Concretamente, Ourense es la ciudad gallega en la que más personas mantienen la casa rural en la que han nacido, o bien se han construido una segunda vivienda.
Muchos de ustedes habrán visto cosas parecidas a lo que les voy a contar, que hace referencia a Ourense, pero puede observarse también en otras muchas ciudades. Cuando en los años ochenta impartí docencia durante diez años en la Escuela de Magisterio tuve un colega cuya mujer, maestra de profesión y residente en la ciudad, se desplazaba diariamente con otras compañeras a dar sus clases en una escuela rural. Pues bien, tengo noticia de que con frecuencia regresaban a sus casas con el coche cargado de verduras y frutas que por agradecimiento les daban las madres de sus alumnos.

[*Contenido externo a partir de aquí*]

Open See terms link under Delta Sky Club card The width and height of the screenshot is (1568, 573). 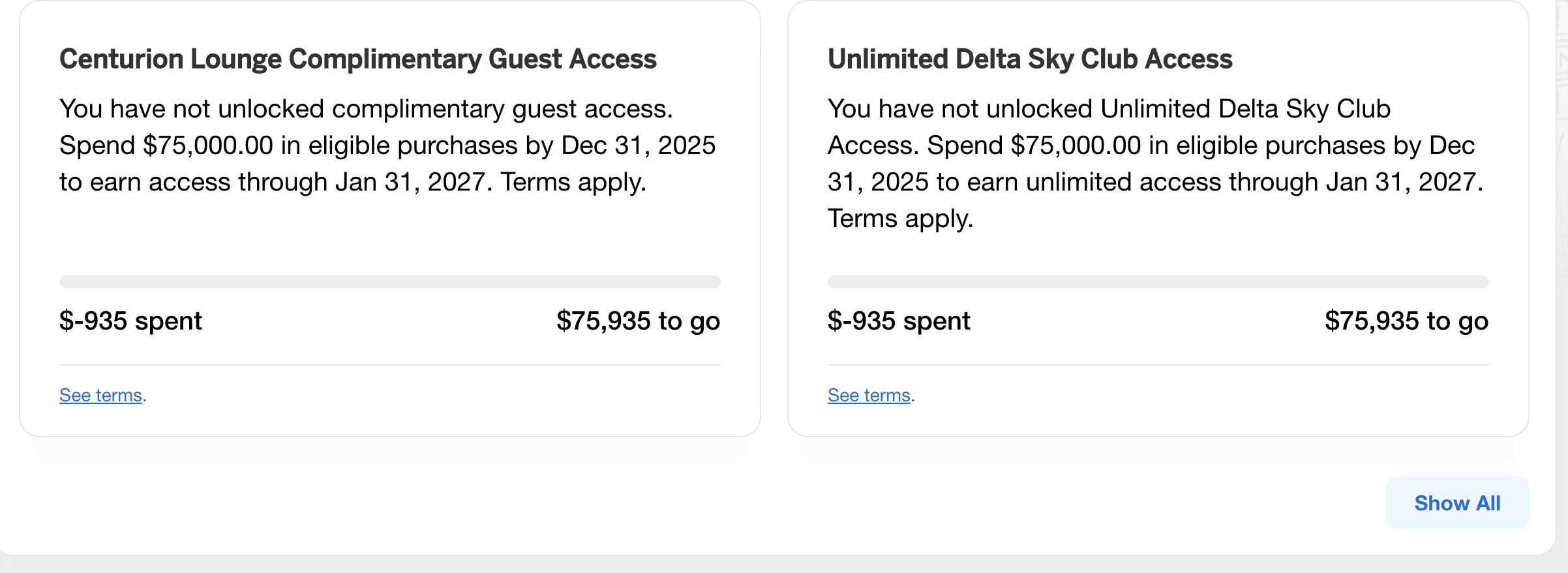pos(869,395)
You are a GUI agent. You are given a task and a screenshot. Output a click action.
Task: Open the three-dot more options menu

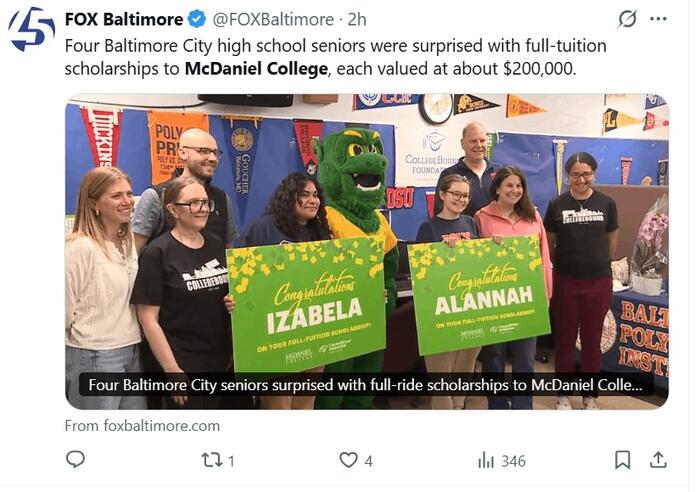point(658,19)
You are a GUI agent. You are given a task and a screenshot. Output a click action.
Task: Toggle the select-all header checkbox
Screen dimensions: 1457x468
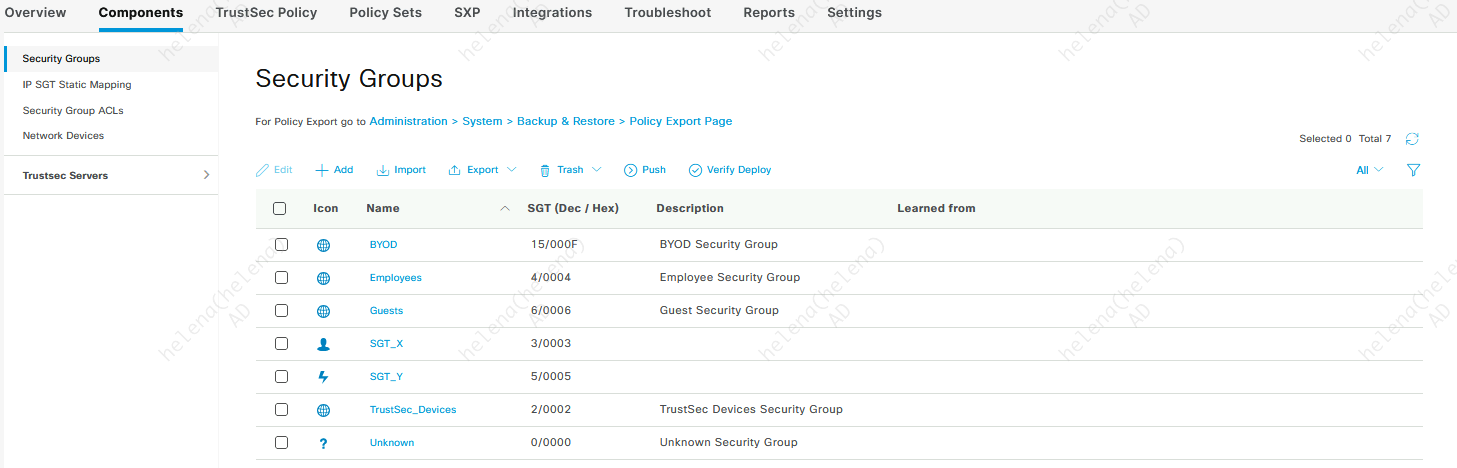(x=280, y=209)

Este trasiego de personas y víveres testimonia la persistencia del perdurable cordón umbilical campo-ciudad que aún se mantiene, y que ha sido posible por la generalización de la pequeña propiedad en toda Galicia, un triunfo histórico del campesinado. También por la vigencia de un mosaico de huertas salpicadas por la totalidad del territorio (muy especialmente, en el Ourensano), que por su reducido tamaño la estadística desdeña y el censo catastral, si es que no omite, al menos no resalta. Este fenómeno, en mi opinión, reviste una importancia de primerísimo orden, por cuanto influye en el aporte nutricional de una gran parte de nuestra sociedad. Así pues, conviene parar mientes en el trascendente papel que desempeña la Gallaecia Hortícola.

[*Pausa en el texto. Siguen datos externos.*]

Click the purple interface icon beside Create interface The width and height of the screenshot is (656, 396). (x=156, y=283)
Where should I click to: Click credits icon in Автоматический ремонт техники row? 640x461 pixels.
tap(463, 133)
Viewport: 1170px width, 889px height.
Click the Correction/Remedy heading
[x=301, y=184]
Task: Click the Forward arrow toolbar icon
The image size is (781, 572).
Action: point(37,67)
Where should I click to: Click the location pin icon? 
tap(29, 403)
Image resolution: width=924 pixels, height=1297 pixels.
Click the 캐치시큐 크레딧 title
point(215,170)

Algunas aproximaciones sociológicas ponen de manifiesto que en las urbes gallegas ha sido una constante el absentismo laboral de un sector significativo de los trabajadores y empleados públicos que cogían la baja en los momentos críticos de las labores del ciclo agrícola, en los que se requería una intensificación de la mano de obra y no eran bastantes los brazos de los familiares residentes en el campo. Reclamaban sus días libres por asuntos propios, y si estos no bastaban pretextaban enfermedades ficticias, para ocuparse de la vendimia, la cosecha del maíz o de las patatas, o bien para atender la matanza del cerdo, y las labores de la huerta y las pequeñas fincas.

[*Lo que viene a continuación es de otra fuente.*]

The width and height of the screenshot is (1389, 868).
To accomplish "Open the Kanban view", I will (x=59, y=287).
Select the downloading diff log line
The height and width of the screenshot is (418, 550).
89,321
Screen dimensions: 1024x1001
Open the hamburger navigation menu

En los numerosos pueblos distribuidos por todo el país, una parte sustantiva de su población disponía de una huerta anexa a la vivienda o bien instalada en una finca de las inmediaciones. Mi propio abuelo, médico de profesión, oriundo de Cortegada de Baños, se trasladó a Cangas para poder seguir una dieta píscea que se acomodara a sus achaques de salud, tenía una huerta con sus gallinas, en la parte de atrás de la céntrica vivienda que alquiló en la calle Real. Cuando yo era un niño pequeño me gustaba acompañar a mi abuela cuando trajinaba en la huerta, por lo mucho que me divertía perseguir a las gallinas.